Транскрипции программы Один с сайта «Эхо Москвы». 2016 Июль - Декабрь | страница 32
Грин весь построен на вере в возможность и повседневность этого чуда. Яркие его чужие города — его Сан-Риоль, Лисс и, разумеется, загадочный Зурбаган, в котором вроде как узнают Севастополь, — это всё делает его летнее чтение не просто совершенно незабываемым, не просто детским, не просто возвращает нас в детство, а это напоминает нам о возможности заново открыть мир.
Я думаю, что для освоения Россией Крыма — крымского пейзажа, крымского запаха — два человека сделали больше всех, два соседа, феодосийца: Волошин и Грин. Потому что гриновская Феодосия, гриновское побережье, которое действительно со своей кроткой нищетой, со своей скудостью, со своим трудовым, честным и не жалующимся характером, — вот это побережье сделалось не просто невероятно поэтичным и невероятно притягательным, а оно полно тайны. Грин — вообще писатель тайны, она распахивается всегда. В этом смысле увлекательность его прозы не имеет себе равных.
Грин дважды на моей памяти (может быть, есть и другие примеры в его текстах) решает сложнейшую формальную задачу: всякое описание Грина динамично, оно строится, как нарратив, как повествование. Вот два таких описания я знаю: пустой банк в «Крысолове» и сад в «Недотроге». Из «Недотроги», к сожалению, до нас дошла треть. Он не дописал роман, но в его доме-музее в Феодосии собрали все рукописи и издали, попытались реконструировать. Это должен был быть очень мрачный роман, самый мрачный его роман по замыслу. Вообще, если вы заметили, то у Грина хэппи-энды практически исчезают: в «Дороге никуда» уже нет этого хэппи-энда, совсем его нет в «Бегущей по волнам», и уж вовсе нет даже намёка на него в «Недотроге» (как она нам известна).

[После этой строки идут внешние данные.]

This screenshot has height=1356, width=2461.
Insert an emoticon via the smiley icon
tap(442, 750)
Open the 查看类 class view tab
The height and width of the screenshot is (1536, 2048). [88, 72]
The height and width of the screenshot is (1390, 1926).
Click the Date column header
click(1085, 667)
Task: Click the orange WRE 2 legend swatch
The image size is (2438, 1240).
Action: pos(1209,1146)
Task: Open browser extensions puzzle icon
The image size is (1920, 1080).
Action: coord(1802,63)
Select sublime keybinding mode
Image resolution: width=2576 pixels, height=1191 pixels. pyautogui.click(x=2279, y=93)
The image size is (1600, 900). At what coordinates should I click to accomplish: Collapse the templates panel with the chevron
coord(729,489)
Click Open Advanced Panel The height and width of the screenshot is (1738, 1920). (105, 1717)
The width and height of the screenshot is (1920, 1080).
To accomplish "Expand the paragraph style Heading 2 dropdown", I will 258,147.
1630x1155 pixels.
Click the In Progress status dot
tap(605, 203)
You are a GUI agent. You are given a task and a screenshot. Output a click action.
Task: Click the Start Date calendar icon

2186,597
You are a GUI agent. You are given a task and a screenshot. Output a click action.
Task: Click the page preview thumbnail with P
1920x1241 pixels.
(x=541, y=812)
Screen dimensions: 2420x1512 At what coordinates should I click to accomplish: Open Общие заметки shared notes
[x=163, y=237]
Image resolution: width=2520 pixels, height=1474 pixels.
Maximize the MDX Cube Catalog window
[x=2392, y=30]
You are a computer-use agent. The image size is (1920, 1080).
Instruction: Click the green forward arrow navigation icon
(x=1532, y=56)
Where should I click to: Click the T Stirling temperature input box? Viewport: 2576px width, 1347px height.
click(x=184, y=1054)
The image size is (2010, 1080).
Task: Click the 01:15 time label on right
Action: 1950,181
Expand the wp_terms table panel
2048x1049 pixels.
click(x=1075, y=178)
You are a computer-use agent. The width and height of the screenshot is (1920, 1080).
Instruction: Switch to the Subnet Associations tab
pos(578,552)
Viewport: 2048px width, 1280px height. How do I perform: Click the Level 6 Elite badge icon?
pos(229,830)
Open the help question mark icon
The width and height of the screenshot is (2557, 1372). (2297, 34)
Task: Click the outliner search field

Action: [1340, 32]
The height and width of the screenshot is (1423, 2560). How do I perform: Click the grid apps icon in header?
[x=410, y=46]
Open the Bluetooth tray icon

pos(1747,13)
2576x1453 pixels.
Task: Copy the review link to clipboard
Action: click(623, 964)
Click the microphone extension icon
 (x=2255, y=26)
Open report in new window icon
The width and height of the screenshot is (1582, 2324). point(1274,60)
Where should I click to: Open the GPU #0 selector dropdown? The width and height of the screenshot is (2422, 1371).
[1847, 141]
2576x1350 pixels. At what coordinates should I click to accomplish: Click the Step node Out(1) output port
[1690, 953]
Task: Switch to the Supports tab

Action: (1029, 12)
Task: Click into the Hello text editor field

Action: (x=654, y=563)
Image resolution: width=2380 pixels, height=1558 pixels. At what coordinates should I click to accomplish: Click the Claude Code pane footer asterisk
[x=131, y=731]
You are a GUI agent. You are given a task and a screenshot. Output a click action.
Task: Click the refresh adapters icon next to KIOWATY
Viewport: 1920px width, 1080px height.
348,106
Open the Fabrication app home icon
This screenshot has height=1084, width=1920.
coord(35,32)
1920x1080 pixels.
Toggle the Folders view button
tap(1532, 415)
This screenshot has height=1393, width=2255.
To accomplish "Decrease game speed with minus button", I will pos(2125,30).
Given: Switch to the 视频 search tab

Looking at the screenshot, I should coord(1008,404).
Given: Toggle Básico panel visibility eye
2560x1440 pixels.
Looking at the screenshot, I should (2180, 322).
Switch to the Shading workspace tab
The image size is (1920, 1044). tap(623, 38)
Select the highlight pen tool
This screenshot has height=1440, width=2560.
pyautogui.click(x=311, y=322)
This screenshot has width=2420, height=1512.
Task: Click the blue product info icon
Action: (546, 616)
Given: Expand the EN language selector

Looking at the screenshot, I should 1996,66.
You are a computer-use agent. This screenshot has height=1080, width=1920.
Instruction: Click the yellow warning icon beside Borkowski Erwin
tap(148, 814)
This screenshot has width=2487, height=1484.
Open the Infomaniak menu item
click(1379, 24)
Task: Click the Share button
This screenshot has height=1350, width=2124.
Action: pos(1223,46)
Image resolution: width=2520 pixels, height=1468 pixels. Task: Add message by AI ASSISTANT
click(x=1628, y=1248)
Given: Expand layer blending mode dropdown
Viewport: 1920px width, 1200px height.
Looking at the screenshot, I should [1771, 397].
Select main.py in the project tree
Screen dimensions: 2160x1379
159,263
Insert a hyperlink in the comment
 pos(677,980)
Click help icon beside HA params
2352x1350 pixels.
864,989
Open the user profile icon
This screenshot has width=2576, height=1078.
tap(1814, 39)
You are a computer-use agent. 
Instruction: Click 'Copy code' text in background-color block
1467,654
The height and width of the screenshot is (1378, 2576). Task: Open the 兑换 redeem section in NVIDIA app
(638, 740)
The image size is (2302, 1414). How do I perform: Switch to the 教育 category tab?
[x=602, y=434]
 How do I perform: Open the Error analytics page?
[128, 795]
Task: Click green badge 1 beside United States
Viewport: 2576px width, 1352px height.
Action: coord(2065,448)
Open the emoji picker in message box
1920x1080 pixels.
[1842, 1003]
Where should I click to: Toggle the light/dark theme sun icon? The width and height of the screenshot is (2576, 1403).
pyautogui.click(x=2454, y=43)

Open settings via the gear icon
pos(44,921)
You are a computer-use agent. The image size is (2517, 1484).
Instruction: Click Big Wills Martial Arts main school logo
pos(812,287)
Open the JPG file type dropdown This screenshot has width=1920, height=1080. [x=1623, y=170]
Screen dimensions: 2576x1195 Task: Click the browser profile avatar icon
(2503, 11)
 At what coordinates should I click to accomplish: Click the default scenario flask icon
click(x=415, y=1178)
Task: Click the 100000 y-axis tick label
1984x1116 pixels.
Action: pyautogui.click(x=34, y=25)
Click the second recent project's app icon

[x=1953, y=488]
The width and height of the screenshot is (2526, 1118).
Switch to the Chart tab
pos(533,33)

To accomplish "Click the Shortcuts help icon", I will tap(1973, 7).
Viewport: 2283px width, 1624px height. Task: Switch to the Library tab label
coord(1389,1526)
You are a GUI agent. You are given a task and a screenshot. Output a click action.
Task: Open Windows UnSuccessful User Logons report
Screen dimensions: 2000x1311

Но описание волшебного сада и вымышленных потрясающих растений в нём — такой травник, может быть, немножко похожий на «Манускрипт Войнича», — вот это, конечно, недосягаемый результат. Описание пустых банковских комнат, этих анфилад, этого мрака и холода на десяти (ну, может быть, меньше), на шести страницах — это надо уметь выдержать. Понимаете, Грин описывает так, что ты вместе с ним ходишь по этим лабиринтам. Он всё время на каждом шагу заставляет читателя вздрагивать. Он умеет дать ощущение тайны, которой мир окутан.
И в самом деле, когда слишком всё понятно, когда действительно человек верит, что вот нельзя летать без крыльев, а вдруг на его глазах некто отрывается от земли и начинает носиться по кругу, — вот здесь, пожалуй, и кроется страшная месть Грина реалистам. Грин умудряется описать это реалистичнее, чем иной реалист опишет охоту или бессмысленную работу. Помните, как Шкловский говорил: «У Гоголя чёрт входит в избу — верю. У Зозули учитель входит в класс — не верю». Ну, может, он не Зозулю имел в виду, Царствие ему небесное, Зозуля всё-таки был хороший прозаик и очеркист. Но феномен Шкловским назван абсолютно верно. Когда Грин описывает свои чудеса и тайны, они так ярки, что достоверны. А когда читаешь советский производственный роман, то не веришь ни единому слову.